Szczególną działalnością misyjną zajmuje się Fundacja Księdza Orione „Czyńmy Dobro”. Realizuje ona wiele projektów misyjnych takich jak np. „Adopcja na odległość”.
Zobacz: PROJEKTY MISYJNE FUNDACJI KSIĘDZA ORIONE

Sprawa misji była szczególnie bliska księdzu Orione. Świadczą o tym jego słowa po powrocie z misji:

“Płakałem widząc ten lud bez kapłana, który by chrzcił ich dzieci, pocieszał chorych, prowadził na cmentarz zmarłych.”

Troska o wiernych na misjach wyrażała się również w trosce o misjonarzy. Ksiądz Orione pragnął, aby na misje wysyłać tylko zakonników, którzy są do tego dobrze przygotowani, mają prawdziwe powołanie misyjne i odznaczają się pokorą, wiarą, pobożnością, posłuszeństwem, pracowitością, i gorliwością.

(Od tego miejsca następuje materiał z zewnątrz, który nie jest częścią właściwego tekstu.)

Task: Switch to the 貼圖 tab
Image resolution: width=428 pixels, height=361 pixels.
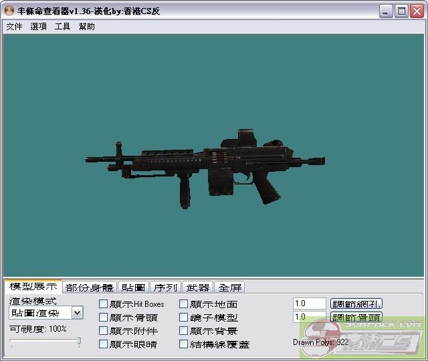Action: [133, 287]
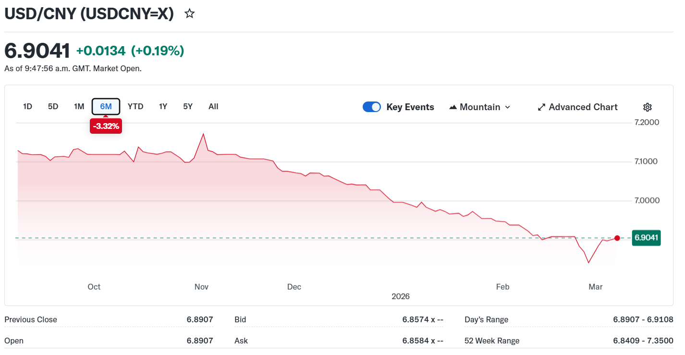Open chart settings gear icon

(647, 107)
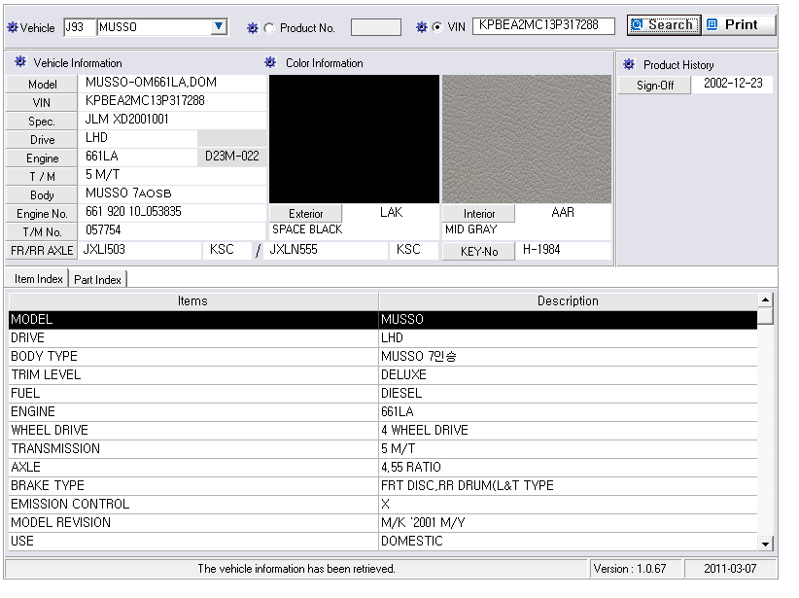Switch to the Item Index tab
Viewport: 799px width, 598px height.
[x=38, y=279]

“Misjonarze powinni być dobrego ducha zakonnego oraz pracowici i o dużych umiejętnościach.
Wracam i ja z krajów misyjnych i może bardziej misyjnych niż Ziemia święta i myślę, że tak jak apostołowie rozpoczęli życie apostolskie od opuszczenia wszystkiego, żeby naśladować Jezusa Chrystusa, tak i tylko w taki sposób staje się ktoś prawdziwym misjonarzem, misjonarzem nie z imienia, nie na żarty, zawodowcem czy spekulantem.
Podtrzymuję i czuję to dziś bardziej niż kiedykolwiek, że dzieło misji jest najświętszą sprawą, że powołanie do pracy misyjnej jest największą łaską Bożą; ale też obecnie rozumiem, że jest to dzieło najbardziej trudne i niebezpieczne i że wymaga, żeby przy zaangażowaniu się weń, w tak wielkie dzieło, posługiwano się roztropnością w celu ustrzeżenia się od wielkich niebezpieczeństw duchowych i w celu zebrania więcej owoców z tylu dokonanych poświęceń i trudów, oraz żeby ten, kto jest do tego powołany, przeszedł dobrą próbę powołania i przygotował się przez prawdziwą świętość życia.
Z wielkim bólem spostrzegłem w Brazylii i Argentynie, że ludzi rzeczywiście apostolskich jest bardzo mało i że gdyby misjonarzy było mniej co do liczby, a więcej co do cnoty, bezinteresowności, ducha poświęcenia, zebrałoby się żniwo dusz dużo, dużo obfitsze!
W niektórych częściach Ameryki najwięcej misjonarzy jest z nazwy; jadą w te strony, żeby się uchylić od dyscypliny i od bliskiego nadzoru biskupów, żeby się amerykanizować, robić pieniądze i żyć często nawet bardzo nieuczciwie.
Ile razy się wstydziłem z powodu tych „panów misjonarzy”, ile razy płakałem! Biedny Kościół, biedny Kościół i biedne dusze! Jaka to wielka krzywda dla dusz i dla sprawy samej ewangelii!
Kilka dni temu powrócił tu do diecezji jeden tak zwany misjonarz z Argentyny, który przywiózł 200 tyś. lirów! To kapitał zbity po wojnie, ponieważ po wojnie wyjechał do Ameryki; ja, który go tam widziałem, mogę ci powiedzieć, że on był jeszcze najlepszy z wielu, jakich poznałem. Prośmy naszego Pana, żeby wzbudził ludzi naprawdę apostolskich!
A my, którym trochę Bóg otwiera oczy i daje trochę doświadczenia, zróbmy postanowienie, że będziemy wysyłać na misje tylko tych, którzy podczas długiej próby wykażą, iż są rzeczywiście do misji powołani przez Boga i tylko tych, którzy są wypróbowani co do powołania misyjnego i wykażą prawdziwego ducha pokory, wiary, pobożności, umartwienia, posłuszeństwa, pracowitości, poświęcenia i gorliwości.”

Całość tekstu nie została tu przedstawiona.